After lunch, Aziz took us to an antique gallery.  We weren’t planning on getting anything here, but boy were we wrong.  The house was really neat and looked sort of like a really cluttered museum.  Most of the stuff in the store/museum was from the Berber tribes of Morocco, and all of it antiques or old.  The storeowner told us to be an antique it has to be over one hundred years old.  Other than that, it is just old. 

I looked around the store for a little while seeing if there was anything I could bring home to my friends.  I saw some Hands of Fatima that would have looked awesome on a necklace, but they were over two hundred dollars.  I like my friends, but I’m pretty sure I could find one that looked just like those for less than five.  I ended up finding a really cool ring though.  I had been thinking I wanted a ring for a while, I just didn’t know what kind of ring I wanted.  The one I found I couldn’t be happier with.  Like everything in that store, it is a talisman, meaning it is supposed to bring luck.  I am actually wearing it while I am writing. 

It is a silver band about a third of an inch wide.  There is another band in the center of that that is black.  On top of the black are fleur de lis.  The cool part is the black band with the fleur de lis spins on the larger silver one.  So basically I found a French/Moroccan good luck charm.  Couldn’t be happier with the purchase. 

Unfortunately, or fortunately, depending on how you look at it, we got more stuff.  That means we spent more time in the store.  In fact, between that place and the rug store, we were running out of daylight and we still had to go to the tannery and the tile makers section.

# [Directives]
1. According to the antique gallery text, how old must an item be to count as an antique?
2. Print the antique gallery text starting with "I looked around" and going on through "I am writing.".

(Records)
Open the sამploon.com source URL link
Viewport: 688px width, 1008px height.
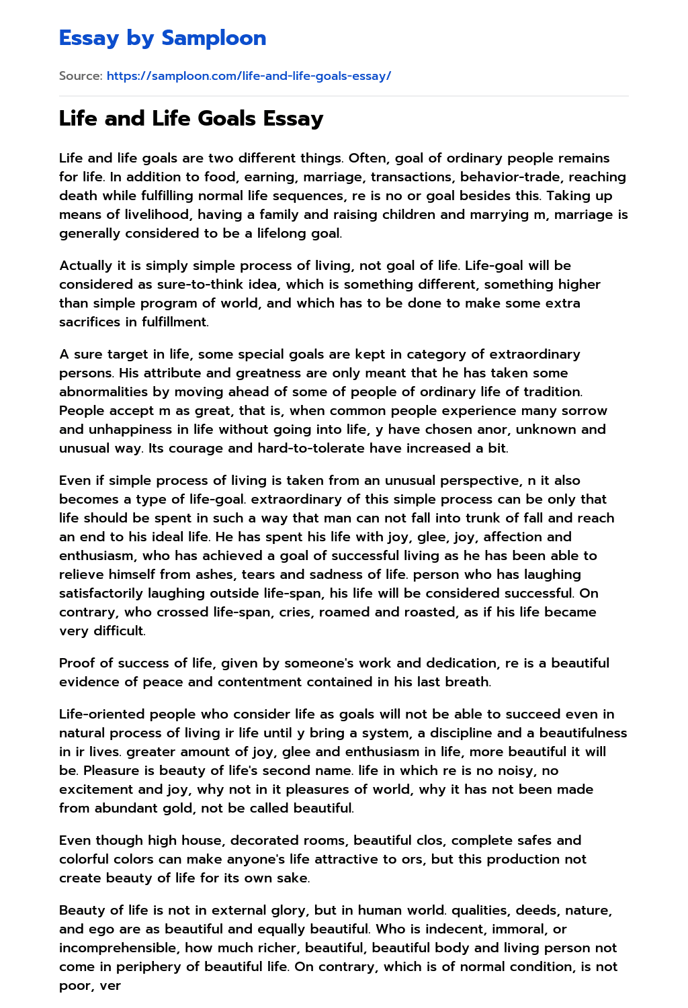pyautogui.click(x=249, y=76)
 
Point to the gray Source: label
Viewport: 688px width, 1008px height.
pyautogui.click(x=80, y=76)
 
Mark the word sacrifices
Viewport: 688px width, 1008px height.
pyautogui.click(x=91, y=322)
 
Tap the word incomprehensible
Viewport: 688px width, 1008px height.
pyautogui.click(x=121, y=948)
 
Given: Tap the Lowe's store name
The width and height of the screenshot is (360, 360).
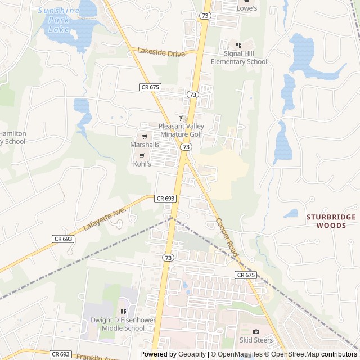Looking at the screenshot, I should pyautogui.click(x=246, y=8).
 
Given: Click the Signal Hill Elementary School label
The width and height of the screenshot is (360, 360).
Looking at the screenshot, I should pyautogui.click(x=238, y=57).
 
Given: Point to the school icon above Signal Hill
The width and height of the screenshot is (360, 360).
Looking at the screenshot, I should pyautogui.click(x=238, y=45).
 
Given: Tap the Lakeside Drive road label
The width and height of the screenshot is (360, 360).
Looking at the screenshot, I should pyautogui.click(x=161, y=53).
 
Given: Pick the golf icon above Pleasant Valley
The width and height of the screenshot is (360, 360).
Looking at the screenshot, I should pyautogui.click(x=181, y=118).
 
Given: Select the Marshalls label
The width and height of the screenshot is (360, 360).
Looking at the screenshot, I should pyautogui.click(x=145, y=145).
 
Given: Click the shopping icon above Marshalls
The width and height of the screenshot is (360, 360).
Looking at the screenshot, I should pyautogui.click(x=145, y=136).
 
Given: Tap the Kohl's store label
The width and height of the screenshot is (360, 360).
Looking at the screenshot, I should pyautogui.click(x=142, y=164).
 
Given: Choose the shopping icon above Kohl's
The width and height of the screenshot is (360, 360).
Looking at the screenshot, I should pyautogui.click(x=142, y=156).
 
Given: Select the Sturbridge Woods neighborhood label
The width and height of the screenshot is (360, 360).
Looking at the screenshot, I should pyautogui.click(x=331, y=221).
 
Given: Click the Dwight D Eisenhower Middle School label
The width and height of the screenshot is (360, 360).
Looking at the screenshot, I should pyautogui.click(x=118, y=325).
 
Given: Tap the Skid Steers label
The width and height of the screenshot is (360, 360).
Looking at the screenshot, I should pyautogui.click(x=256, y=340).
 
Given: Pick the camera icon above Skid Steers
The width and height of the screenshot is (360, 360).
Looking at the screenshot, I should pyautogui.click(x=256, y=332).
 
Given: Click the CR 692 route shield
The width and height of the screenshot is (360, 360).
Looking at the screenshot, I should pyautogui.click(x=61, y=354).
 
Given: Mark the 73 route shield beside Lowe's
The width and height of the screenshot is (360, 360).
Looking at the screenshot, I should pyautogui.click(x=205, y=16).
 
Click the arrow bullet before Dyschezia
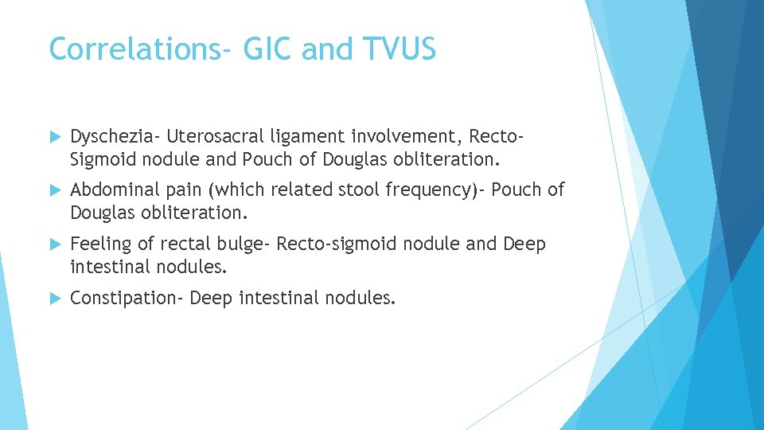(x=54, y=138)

# [Results for each task]
1. Over one hundred years old.

2.
I looked around the store for a little while seeing if there was anything I could bring home to my friends.  I saw some Hands of Fatima that would have looked awesome on a necklace, but they were over two hundred dollars.  I like my friends, but I’m pretty sure I could find one that looked just like those for less than five.  I ended up finding a really cool ring though.  I had been thinking I wanted a ring for a while, I just didn’t know what kind of ring I wanted.  The one I found I couldn’t be happier with.  Like everything in that store, it is a talisman, meaning it is supposed to bring luck.  I am actually wearing it while I am writing.